Lotus: We’ll challenge the establishment this season
With just five months of preparation before they launched their first car, Lotus started the 2010 season on the back foot. But as they look ahead to their second at the online launch of their new T128 car, the Hingham-based team are optimistic they can compete with more established outfits this year thanks to a longer development programme.
“With last year’s car and especially the first half of the season it was just an exercise in survival, whereas from the middle of last year it was about building the team up - that’s when we started working on this car,” explained chief technical officer Mike Gascoyne. “I think that basically, when you look at this car it looks like a frontrunning car in every area.
“It really follows current design trends, and aerodynamically it’s much more evolved. I mean, a car is really the sum of 4,000 small details, so it’s hard to pick out specific areas that are particularly brilliant, but overall it’s a much more optimised work of design and engineering.
"We’ve said very clearly that we want to start challenging the established teams, and I think that’s very achievable. But that line has to continue going up, so we’ll have to target being up there with Toro Rosso, Sauber and Force India, and then end the season by targeting Williams and Renault.”
Despite his confidence, and the relief of having had time to fully develop the new T128, Gascoyne doesn’t pretend the process has been easy. Indeed, unlike most of their rivals, the team started the design process for their 2011 challenger with a mostly blank canvas. The result is that there is very little left of its 2010 predecessor in the new car’s makeup.
“I think the thing that was a challenge this year was that the 2010 car really was a one-off , because of the way it was done with the design team and the time we had,” added Gascoyne. “There’s been almost no carry-over of parts for the 2011 car, whereas normally you’d have a substantial carry-over and the chance to optimise last year’s parts. It looks substantially different from last year’s car - it has a much more ‘current’ feel about it. And it’s the basis of our cars for the future.”

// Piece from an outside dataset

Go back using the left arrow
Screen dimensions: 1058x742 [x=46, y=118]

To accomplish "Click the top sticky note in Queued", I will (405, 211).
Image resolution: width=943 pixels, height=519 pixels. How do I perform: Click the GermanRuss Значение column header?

Although Gascoyne is touting the T128 as a real step forward, the car won’t start the season with a Kinetic Energy Recovery System (KERS), as the team decided the technology’s inclusion would have demanded they make too many compromises in the car’s design. Even so, Lotus didn’t rule out the addition of a KERS as the season progresses.
“If KERS was going to get us from eighth to sixth then we’d have it,” said chief operating officer Keith Saunt. “But when you look at the weight of it and some of the engineering challenges, I think it’s a good decision not to start with it. We might end up with it, who knows? But if we did we’ve got a lot of experienced people who could turn their hands to it. We’ve got some very clever people here.”

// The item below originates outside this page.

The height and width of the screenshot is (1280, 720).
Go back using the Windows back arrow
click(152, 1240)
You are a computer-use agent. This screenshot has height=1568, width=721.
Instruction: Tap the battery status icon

KERS system or not, Saunt is just as confident as Gascoyne that the team will challenge their more established rivals in 2011. And despite their points tally being stuck on zero for the entirety of last season, he is hopeful they will break their duck in a very significant way this season and perhaps even finish higher than the eighth place they are targeting in the standings.
“A lot of people might say I’m too optimistic… But I’d like to think we’ll get between 40 and 50 points this year,” he concluded. “I think we’re targeting eighth strategically, but I doubt there’ll be a lot between sixth, seventh and eighth. Depending on how the other guys are doing, seventh could be achievable.”
Launch over, the T128 will make its on-track debut during the multi-team test at Valencia on Wednesday.